== OBJECTIF A ==
Dans l'extrait de l'arrêt, relevez toutes les personnes présentes à l'audience publique du 15 juillet 2020, avec la fonction indiquée pour chacune.

== EXTRAIT RETENU ==
++++++++++++++++++++

SOC. IK COUR DE CASSATION ______________________ Audience publique du 30 septembre 2020 Cassation partielle Mme LEPRIEUR, conseiller doyen faisant fonction de président Arrêt n° 858 F-D Pourvoi n° F 18-24.388 R É P U B L I Q U E F R A N Ç A I S E _________________________ AU NOM DU PEUPLE FRANÇAIS _________________________ ARRÊT DE LA COUR DE CASSATION, CHAMBRE SOCIALE, DU 30 SEPTEMBRE 2020 La Compagnie de formation, société par actions simplifiée, dont le siège est [...] , a formé le pourvoi n° F 18-24.388 contre l'arrêt rendu le 20 septembre 2018 par la cour d'appel d'Aix-en-Provence (17e chambre), dans le litige l'opposant à Mme Q... U..., domiciliée [...] , défenderesse à la cassation. La demanderesse invoque, à l'appui de son pourvoi, le moyen unique de cassation annexé au présent arrêt. Le dossier a été communiqué au procureur général. Sur le rapport de Mme Duvallet, conseiller référendaire, les observations de la SCP Célice, Texidor, Périer, avocat de La Compagnie de formation, de la SCP Thouvenin, Coudray et Grévy, avocat de Mme U..., après débats en l'audience publique du 15 juillet 2020 où étaient présentes Mme Leprieur, conseiller doyen faisant fonction de président, Mme Duvallet, conseiller référendaire rapporteur, Mme Depelley, conseiller référendaire, ayant voix délibérative, et Mme Pontonnier, greffier de chambre, la chambre sociale de la Cour de cassation, composée, en application des articles R. 431-7 et L. 431-3, alinéa 2, du code de l'organisation judiciaire, des président et conseillers précités, après en avoir délibéré conformément à la loi, a rendu le présent arrêt.

++++++++++++++++++++

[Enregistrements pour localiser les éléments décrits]
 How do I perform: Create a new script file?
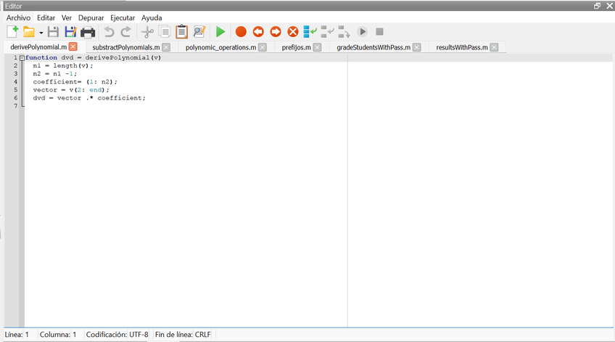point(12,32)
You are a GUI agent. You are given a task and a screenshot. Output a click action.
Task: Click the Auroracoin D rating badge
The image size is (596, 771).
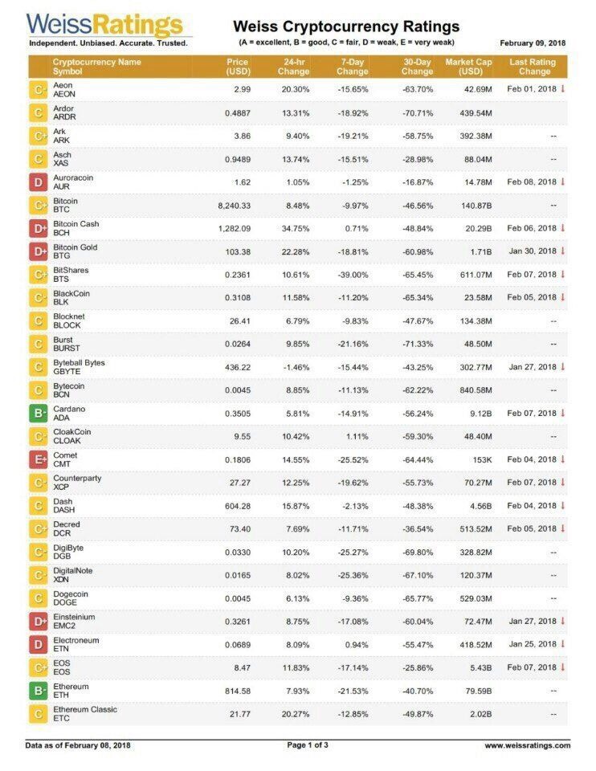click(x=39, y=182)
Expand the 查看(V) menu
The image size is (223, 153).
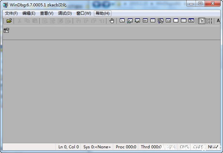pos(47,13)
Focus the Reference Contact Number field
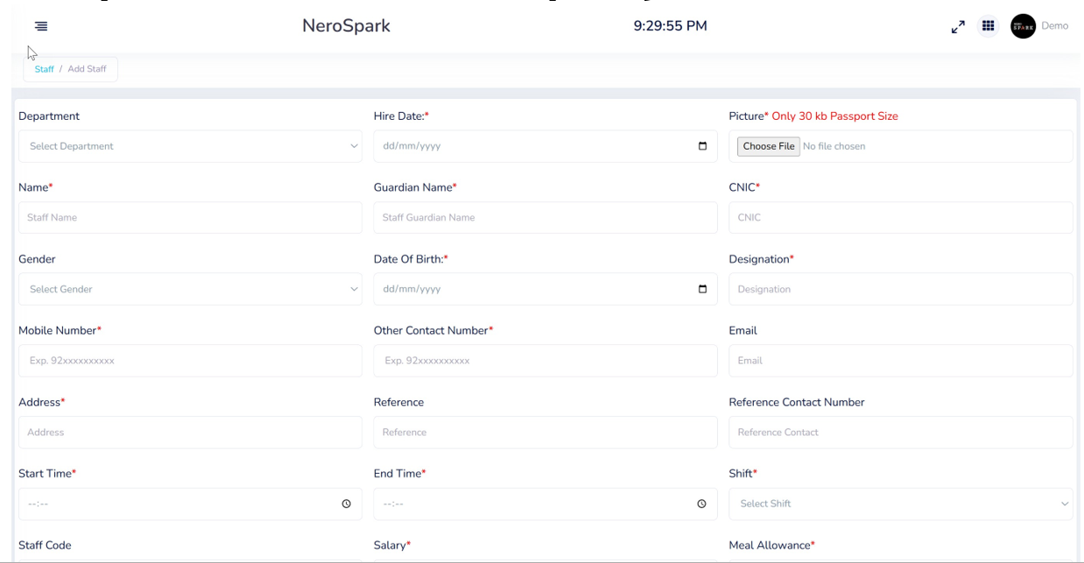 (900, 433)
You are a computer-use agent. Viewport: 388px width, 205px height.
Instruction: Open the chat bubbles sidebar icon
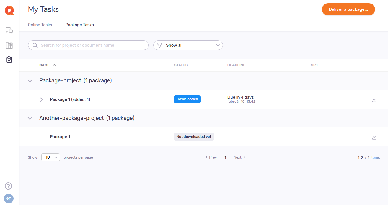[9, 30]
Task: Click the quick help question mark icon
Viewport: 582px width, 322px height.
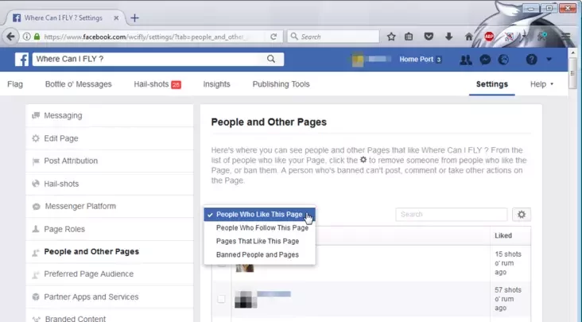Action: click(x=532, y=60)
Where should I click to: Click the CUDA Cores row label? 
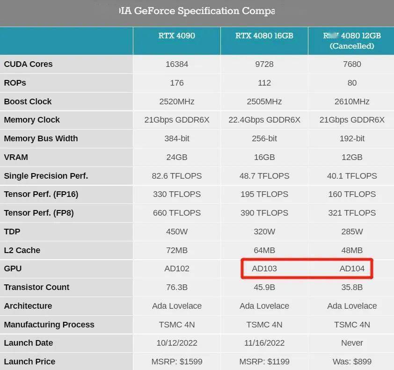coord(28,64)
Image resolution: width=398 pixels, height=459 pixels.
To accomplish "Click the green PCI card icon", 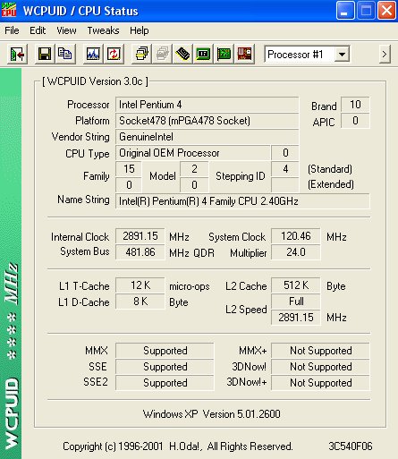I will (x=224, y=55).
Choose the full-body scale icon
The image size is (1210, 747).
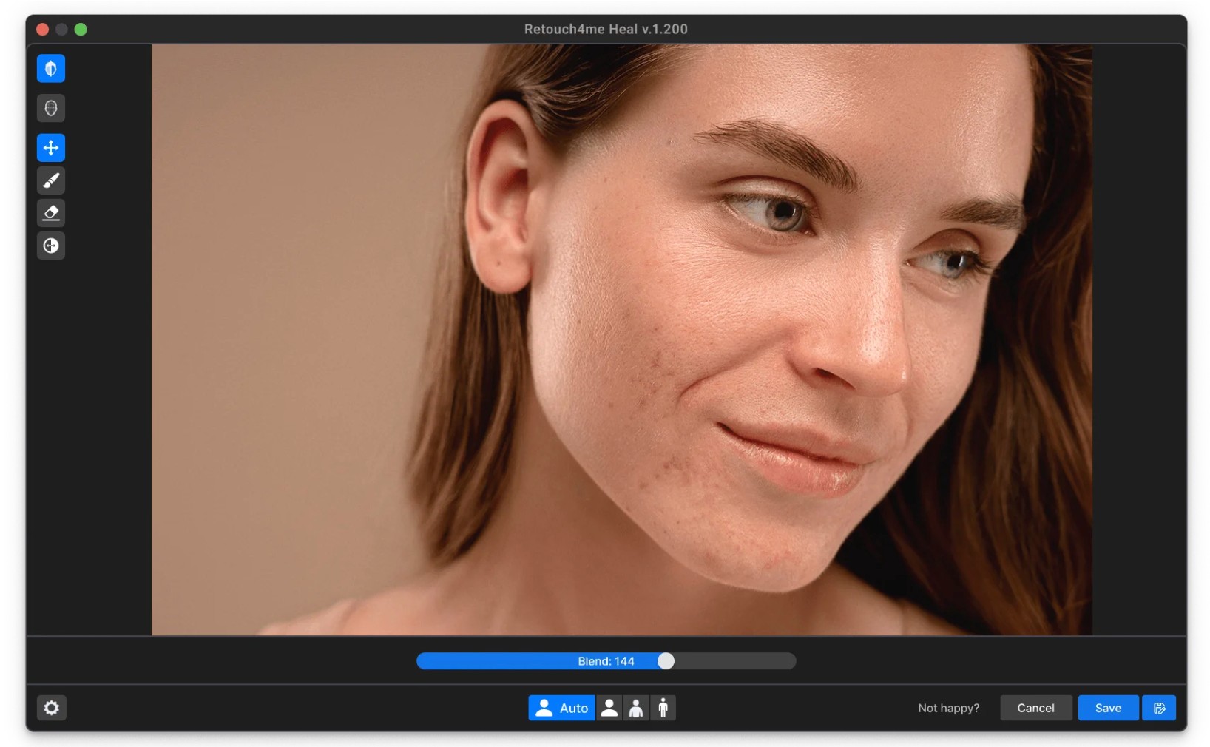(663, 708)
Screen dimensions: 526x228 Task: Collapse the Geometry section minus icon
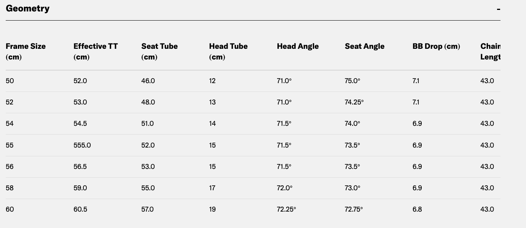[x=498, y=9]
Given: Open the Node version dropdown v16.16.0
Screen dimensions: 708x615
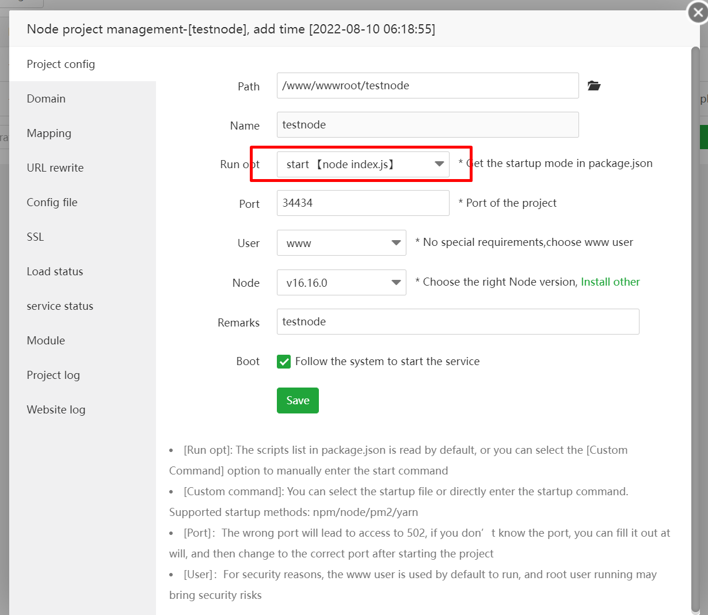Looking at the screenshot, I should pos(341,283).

++++++++++++++++++++

== OBJECTIF B ==
Reproduisez les lignes des enregistrements, de celle qui contient « Given: Open the » jusqu'à la fin des enregistrements, sans les images.

== RÉSULTAT ATTENDU A ==
Mme Leprieur, conseiller doyen faisant fonction de président
Mme Duvallet, conseiller référendaire rapporteur
Mme Depelley, conseiller référendaire, ayant voix délibérative
Mme Pontonnier, greffier de chambre

== RÉSULTAT ATTENDU B ==
Given: Open the Node version dropdown v16.16.0
Screen dimensions: 708x615
Looking at the screenshot, I should pos(341,283).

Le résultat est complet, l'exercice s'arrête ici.